Source: Notre Dame University, 2019.
There is also the activity gap to which climate finance is used on the African continent. Data from the Climate Funds Update on multilateral climate financing indicates that 45.23% is spent on mitigation (general and REDD), 38.10% for adaptation, and 16.67% of funds with multiple foci. Why then does the African continent receive more finance for mitigation rather than adaptation, given that the continent contributes around 3% of global GHG emissions? Climate change experts argue that this is largely due to easy emission reduction measurements in mitigation compared to adaptation, and adaptation finance is mostly grant-funding as it is not a profit-accruing endeavour.
COP 15 (Copenhagen Accord) saw rich nations pledge to fund $100 billion in climate finance to developing nations by 2020 to help mitigate and adapt to climate change. However, data suggests that the developed nations did not meet this pledge in 2020; this is also associated with a lack of proper tracking and measurement of climate finance disbursement. There is also the challenge of inflation of funding figures as well as lumping developmental aid as climate finance. A 2021 Oxfam report also projects a $75 billion shortfall between 2020–2025.

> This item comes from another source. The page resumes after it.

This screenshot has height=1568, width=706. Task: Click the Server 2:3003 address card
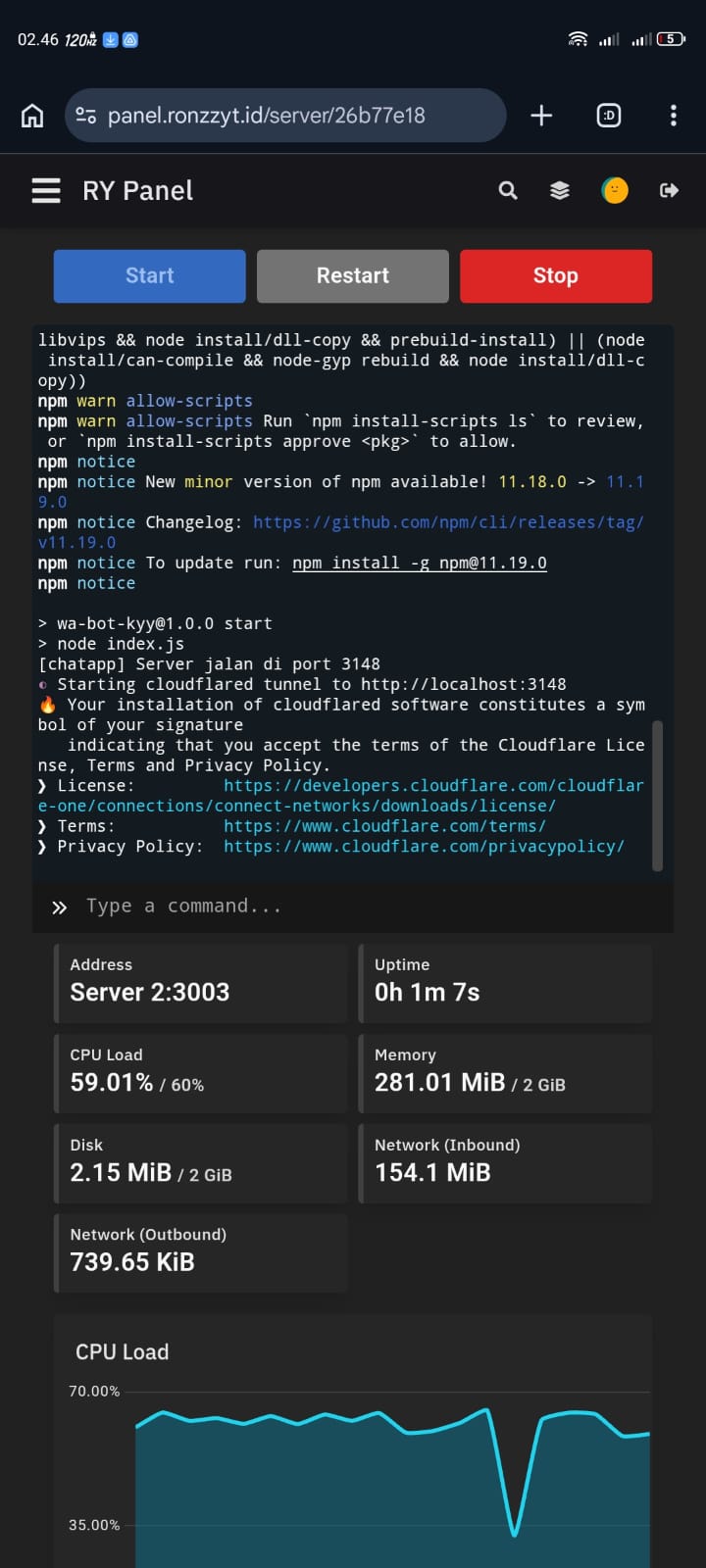tap(200, 983)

While the $100 billion seems to be a good starting point, it is not enough to help the developing world address climate change, as the economic costs of climate change are high for vulnerable states. Currently, climate change costs Africa up to $15 billion per year. A report by the United Nations Environment Programme (UNEP) suggests that the cost of climate change adaptation in Africa could increase to $50 billion per annum by the year 2050 even if warming is kept below 2 degrees Celsius.

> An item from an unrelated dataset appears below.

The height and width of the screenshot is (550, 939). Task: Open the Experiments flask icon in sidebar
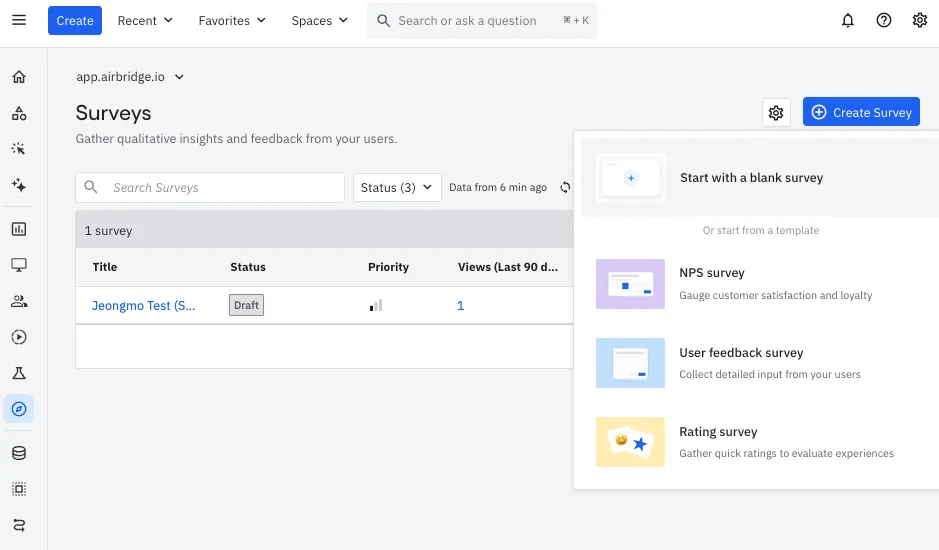coord(19,373)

Strengthening Africa’s position in climate finance at COP26
As the world gathers at Glasgow for the 26th Conference of Parties, Africa’s climate agenda must be a common one that seeks to protect the interests of the region, here are key points for the African States at COP. The African Group of Negotiators (AGN) on Climate Change must continue to promote the continental agenda; demanding the much-needed finance to build a climate-resilient Africa. Going forward, the terms of financing should be clear. For instance, one of the outputs of COP 15 was the “$100 billion annual pledge to developing countries raised from a wide variety of sources.” This is not clear whether it includes loans and private equity in cleantech which are profit-bearing investments. It is crucial that as various commitments and pledges are being made, the terms are clear and well-defined.

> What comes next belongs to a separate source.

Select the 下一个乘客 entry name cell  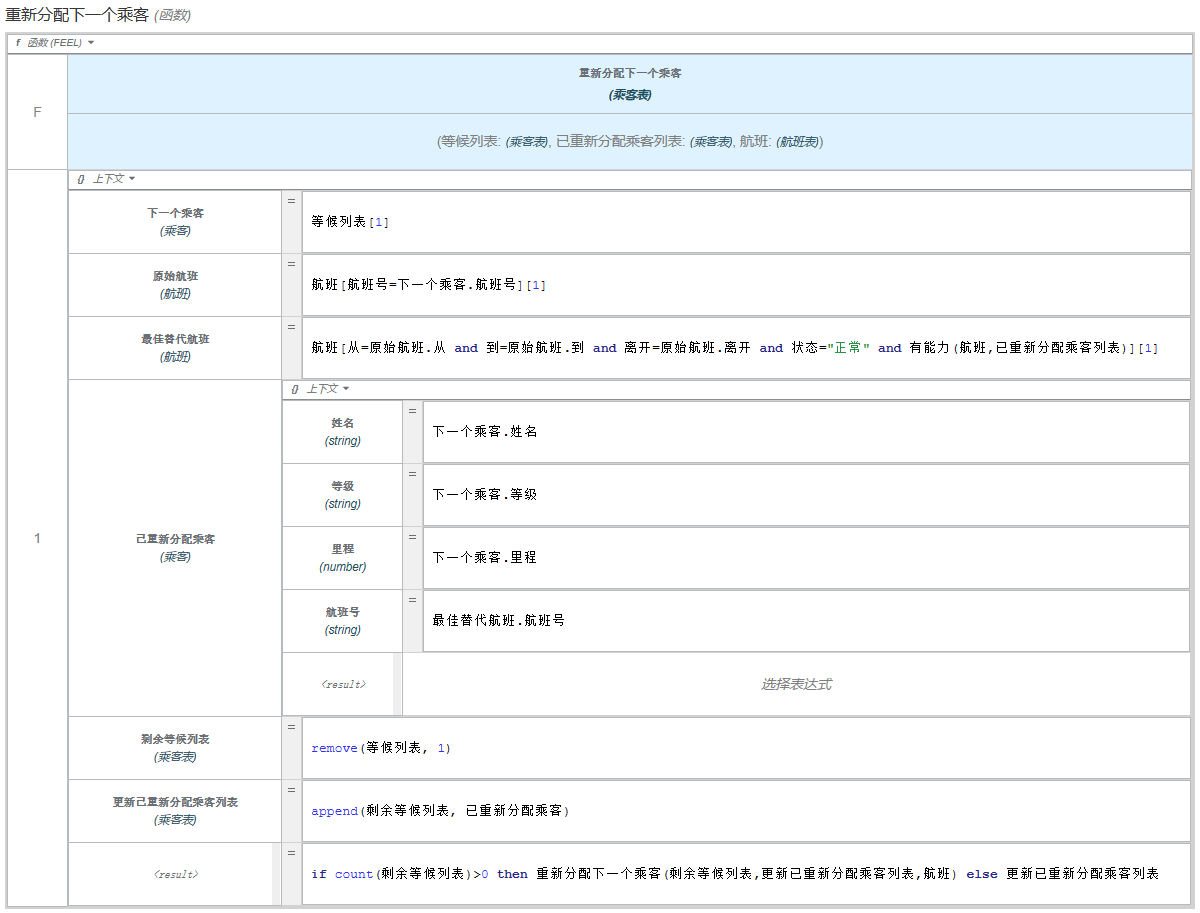point(175,222)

There is also the need for increased financing in adaptation as well as funding for irrevocable consequences of climate change; loss and damages as described in Article 8 of the Paris Agreement, to help vulnerable African states. Climate adaptation is of utmost importance to Sub-Saharan Africa, and as such at least 50% of financing should go into adaptation projects. African leaders must also build the partnerships and collaboration needed to access the technological and human capacity needed to address the complexities and bottlenecks around accessing green finance — this will aid future flows of financing to help the African Continent.
Oluwole Hammond* is the Assistant Manager, Environment and Climate Change, at Clean Technology Hub.